Environmental Crises In The Garden Of Eden
series: Global 3000
air date: 2/10/13 6:00 AM
Iraq: The Cradle of Civilization - The West sees Iraq as a country in chaos, devastated by war. But there's another side to it. It's home to vast wetlands - believed to be the original Garden of Eden - drained and turned into desert by Saddam Hussein. Efforts to restore them began in 2003. But the wetlands are now once again threatened, this time by a major Turkish dam project on the upper reaches of the rivers Tigris and Euphrates. Locals fear for their livelihoods and environmental activists are concerned that a unique ecosystem will be irreversibly destroyed. DC Climate Warriors - In recent years, more than three dozen climate change pressure groups have been set up in the US. Their aim: To convince Americans that climate change is a fiction. But others in American warn of the pernicious influence of lobbyists on Congress. For climate activists, big polluters are shaping Washington's decisions. Young Global Leaders - Latin America: Christina K. Lopes - For decades, Latin America was plagued by dictatorships, poverty and violence. But things there have changed of late. DW has caught up with one of our six Young Global Leaders in Latin America. The leaders are those we think will shape the world of tomorrow - in the fields of business, politics, science and sports. Christina K. Lopes is from Brazil, a country whose booming economy has inspired all of Latin America.
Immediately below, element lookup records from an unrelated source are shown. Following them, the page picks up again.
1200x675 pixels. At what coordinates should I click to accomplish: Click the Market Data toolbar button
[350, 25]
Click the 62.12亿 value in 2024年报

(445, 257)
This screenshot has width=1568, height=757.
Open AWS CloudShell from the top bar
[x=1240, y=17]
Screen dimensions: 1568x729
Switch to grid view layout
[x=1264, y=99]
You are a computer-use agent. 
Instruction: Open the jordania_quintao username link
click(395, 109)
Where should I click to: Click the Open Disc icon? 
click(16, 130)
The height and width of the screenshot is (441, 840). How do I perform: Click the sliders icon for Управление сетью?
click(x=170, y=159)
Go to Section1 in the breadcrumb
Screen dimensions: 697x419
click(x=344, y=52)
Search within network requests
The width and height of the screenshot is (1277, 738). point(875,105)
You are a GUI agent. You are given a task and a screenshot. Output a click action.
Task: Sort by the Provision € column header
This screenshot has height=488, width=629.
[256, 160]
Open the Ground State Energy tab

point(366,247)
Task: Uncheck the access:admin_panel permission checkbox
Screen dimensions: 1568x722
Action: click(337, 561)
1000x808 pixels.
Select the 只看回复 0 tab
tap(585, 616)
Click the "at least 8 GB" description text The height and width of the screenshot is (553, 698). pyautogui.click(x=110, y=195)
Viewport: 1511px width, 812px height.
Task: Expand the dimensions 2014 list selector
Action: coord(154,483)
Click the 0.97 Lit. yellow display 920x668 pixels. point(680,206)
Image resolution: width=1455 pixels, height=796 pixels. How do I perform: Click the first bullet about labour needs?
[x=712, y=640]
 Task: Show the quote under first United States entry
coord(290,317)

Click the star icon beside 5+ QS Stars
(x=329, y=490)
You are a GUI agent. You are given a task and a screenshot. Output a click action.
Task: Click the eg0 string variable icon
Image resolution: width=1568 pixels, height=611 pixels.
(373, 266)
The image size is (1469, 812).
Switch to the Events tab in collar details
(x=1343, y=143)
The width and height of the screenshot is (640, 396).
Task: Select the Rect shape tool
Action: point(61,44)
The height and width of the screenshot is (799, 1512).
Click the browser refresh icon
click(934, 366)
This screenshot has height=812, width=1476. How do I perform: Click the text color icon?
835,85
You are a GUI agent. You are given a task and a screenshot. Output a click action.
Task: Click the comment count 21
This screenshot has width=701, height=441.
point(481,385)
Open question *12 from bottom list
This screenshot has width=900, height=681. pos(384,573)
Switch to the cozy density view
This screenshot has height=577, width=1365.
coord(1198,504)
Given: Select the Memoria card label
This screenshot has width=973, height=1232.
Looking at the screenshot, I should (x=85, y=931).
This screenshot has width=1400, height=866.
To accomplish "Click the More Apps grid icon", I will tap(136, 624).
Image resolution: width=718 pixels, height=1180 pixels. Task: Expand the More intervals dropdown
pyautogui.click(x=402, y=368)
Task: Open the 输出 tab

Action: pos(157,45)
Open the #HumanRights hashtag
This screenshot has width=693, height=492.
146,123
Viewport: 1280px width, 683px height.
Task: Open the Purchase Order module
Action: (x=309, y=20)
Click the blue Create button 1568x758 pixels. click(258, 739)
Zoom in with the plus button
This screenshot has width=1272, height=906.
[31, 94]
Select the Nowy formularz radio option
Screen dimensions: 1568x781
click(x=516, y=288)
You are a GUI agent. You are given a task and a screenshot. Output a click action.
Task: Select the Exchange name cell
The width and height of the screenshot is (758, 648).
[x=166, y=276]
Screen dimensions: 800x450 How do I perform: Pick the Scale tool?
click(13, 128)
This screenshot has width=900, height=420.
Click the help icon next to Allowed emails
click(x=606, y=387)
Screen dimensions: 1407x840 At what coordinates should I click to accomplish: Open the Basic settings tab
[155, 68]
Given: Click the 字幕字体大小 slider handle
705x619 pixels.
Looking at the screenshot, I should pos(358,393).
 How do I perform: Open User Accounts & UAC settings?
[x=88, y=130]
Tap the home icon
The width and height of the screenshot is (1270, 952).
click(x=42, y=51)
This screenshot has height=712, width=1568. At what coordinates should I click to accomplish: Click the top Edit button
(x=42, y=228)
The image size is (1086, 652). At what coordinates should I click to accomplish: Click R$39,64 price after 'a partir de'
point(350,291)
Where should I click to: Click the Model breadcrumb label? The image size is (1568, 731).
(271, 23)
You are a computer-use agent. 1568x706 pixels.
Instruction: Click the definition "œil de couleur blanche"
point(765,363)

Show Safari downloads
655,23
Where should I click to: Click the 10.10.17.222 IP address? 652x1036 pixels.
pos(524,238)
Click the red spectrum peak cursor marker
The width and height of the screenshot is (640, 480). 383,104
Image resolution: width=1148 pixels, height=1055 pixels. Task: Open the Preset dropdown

We talked to the investment fund manager about Brazil's economic prowess, leadership in Latin America and women's rights. Cleaner Vietnam - Biogas from Cassava - Vietnam is one of the 10 biggest producers of cassava in the world. Its manufacture involves generating large quantities of wastewater. The starch in the latter ferments and creates methane - a highly toxic climate killer. The Daklak Tapioca Factory in central Vietnam is now collecting the gas as an energy source and using it to operate the facility. The process helps reduce coal consumption, thereby cutting greenhouse gas emissions.